Source material
+ + + + +

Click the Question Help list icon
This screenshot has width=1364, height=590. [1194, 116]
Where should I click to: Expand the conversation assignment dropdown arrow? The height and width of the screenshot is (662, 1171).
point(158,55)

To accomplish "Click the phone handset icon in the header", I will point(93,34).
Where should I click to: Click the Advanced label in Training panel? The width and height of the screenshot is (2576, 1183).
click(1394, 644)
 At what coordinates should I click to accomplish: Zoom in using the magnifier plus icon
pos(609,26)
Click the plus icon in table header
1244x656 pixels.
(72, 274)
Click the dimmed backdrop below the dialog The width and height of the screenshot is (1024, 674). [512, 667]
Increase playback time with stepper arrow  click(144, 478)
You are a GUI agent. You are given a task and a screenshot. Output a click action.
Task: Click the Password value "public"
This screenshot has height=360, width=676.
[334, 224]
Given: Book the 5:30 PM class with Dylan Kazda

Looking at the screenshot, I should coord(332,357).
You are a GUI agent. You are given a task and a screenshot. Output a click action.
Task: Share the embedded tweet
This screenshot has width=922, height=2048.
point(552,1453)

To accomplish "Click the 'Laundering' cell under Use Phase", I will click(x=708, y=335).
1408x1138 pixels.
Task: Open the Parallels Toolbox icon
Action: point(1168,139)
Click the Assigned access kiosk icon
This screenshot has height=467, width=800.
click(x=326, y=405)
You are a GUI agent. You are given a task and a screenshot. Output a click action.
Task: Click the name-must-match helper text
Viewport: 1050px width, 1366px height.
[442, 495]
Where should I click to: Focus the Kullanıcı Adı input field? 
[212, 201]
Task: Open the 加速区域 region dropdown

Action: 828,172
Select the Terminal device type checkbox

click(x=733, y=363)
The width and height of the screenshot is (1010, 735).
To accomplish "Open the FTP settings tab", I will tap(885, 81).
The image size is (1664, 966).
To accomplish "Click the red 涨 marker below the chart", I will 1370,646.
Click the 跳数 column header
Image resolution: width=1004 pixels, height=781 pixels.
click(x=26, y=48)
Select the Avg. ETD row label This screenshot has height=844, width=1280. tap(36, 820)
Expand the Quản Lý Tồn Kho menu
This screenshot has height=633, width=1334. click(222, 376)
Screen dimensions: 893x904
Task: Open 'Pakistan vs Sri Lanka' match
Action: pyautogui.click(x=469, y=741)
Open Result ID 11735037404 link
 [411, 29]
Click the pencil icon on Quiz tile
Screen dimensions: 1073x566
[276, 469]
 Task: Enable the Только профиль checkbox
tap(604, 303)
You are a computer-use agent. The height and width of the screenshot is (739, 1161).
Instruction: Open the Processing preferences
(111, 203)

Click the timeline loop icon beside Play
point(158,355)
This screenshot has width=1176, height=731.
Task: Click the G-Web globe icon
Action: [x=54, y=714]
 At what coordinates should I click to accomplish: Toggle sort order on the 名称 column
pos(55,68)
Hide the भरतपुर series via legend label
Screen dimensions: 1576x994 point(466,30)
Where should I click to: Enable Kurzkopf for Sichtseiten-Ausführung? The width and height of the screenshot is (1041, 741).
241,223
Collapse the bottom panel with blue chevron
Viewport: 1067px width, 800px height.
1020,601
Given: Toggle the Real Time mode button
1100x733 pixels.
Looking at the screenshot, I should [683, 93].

+ + + + +

Exercise instructions
Please reproduce each record precisely as written.

Response to the task
Click the Question Help list icon
This screenshot has width=1364, height=590. [1194, 116]
Where should I click to: Expand the conversation assignment dropdown arrow? The height and width of the screenshot is (662, 1171).
point(158,55)

To accomplish "Click the phone handset icon in the header", I will point(93,34).
Where should I click to: Click the Advanced label in Training panel? The width and height of the screenshot is (2576, 1183).
click(1394, 644)
 At what coordinates should I click to accomplish: Zoom in using the magnifier plus icon
pos(609,26)
Click the plus icon in table header
1244x656 pixels.
(72, 274)
Click the dimmed backdrop below the dialog The width and height of the screenshot is (1024, 674). [512, 667]
Increase playback time with stepper arrow  click(144, 478)
You are a GUI agent. You are given a task and a screenshot. Output a click action.
Task: Click the Password value "public"
This screenshot has height=360, width=676.
[334, 224]
Given: Book the 5:30 PM class with Dylan Kazda

Looking at the screenshot, I should coord(332,357).
You are a GUI agent. You are given a task and a screenshot. Output a click action.
Task: Share the embedded tweet
This screenshot has width=922, height=2048.
point(552,1453)

To accomplish "Click the 'Laundering' cell under Use Phase", I will click(x=708, y=335).
1408x1138 pixels.
Task: Open the Parallels Toolbox icon
Action: point(1168,139)
Click the Assigned access kiosk icon
This screenshot has height=467, width=800.
click(x=326, y=405)
You are a GUI agent. You are given a task and a screenshot. Output a click action.
Task: Click the name-must-match helper text
Viewport: 1050px width, 1366px height.
[442, 495]
Where should I click to: Focus the Kullanıcı Adı input field? 
[212, 201]
Task: Open the 加速区域 region dropdown

Action: 828,172
Select the Terminal device type checkbox

click(x=733, y=363)
The width and height of the screenshot is (1010, 735).
To accomplish "Open the FTP settings tab", I will tap(885, 81).
The image size is (1664, 966).
To accomplish "Click the red 涨 marker below the chart", I will 1370,646.
Click the 跳数 column header
Image resolution: width=1004 pixels, height=781 pixels.
click(x=26, y=48)
Select the Avg. ETD row label This screenshot has height=844, width=1280. tap(36, 820)
Expand the Quản Lý Tồn Kho menu
This screenshot has height=633, width=1334. click(222, 376)
Screen dimensions: 893x904
Task: Open 'Pakistan vs Sri Lanka' match
Action: pyautogui.click(x=469, y=741)
Open Result ID 11735037404 link
 [411, 29]
Click the pencil icon on Quiz tile
Screen dimensions: 1073x566
[276, 469]
 Task: Enable the Только профиль checkbox
tap(604, 303)
You are a computer-use agent. The height and width of the screenshot is (739, 1161).
Instruction: Open the Processing preferences
(111, 203)

Click the timeline loop icon beside Play
point(158,355)
This screenshot has width=1176, height=731.
Task: Click the G-Web globe icon
Action: [x=54, y=714]
 At what coordinates should I click to accomplish: Toggle sort order on the 名称 column
pos(55,68)
Hide the भरतपुर series via legend label
Screen dimensions: 1576x994 point(466,30)
Where should I click to: Enable Kurzkopf for Sichtseiten-Ausführung? The width and height of the screenshot is (1041, 741).
241,223
Collapse the bottom panel with blue chevron
Viewport: 1067px width, 800px height.
1020,601
Given: Toggle the Real Time mode button
1100x733 pixels.
Looking at the screenshot, I should [683, 93].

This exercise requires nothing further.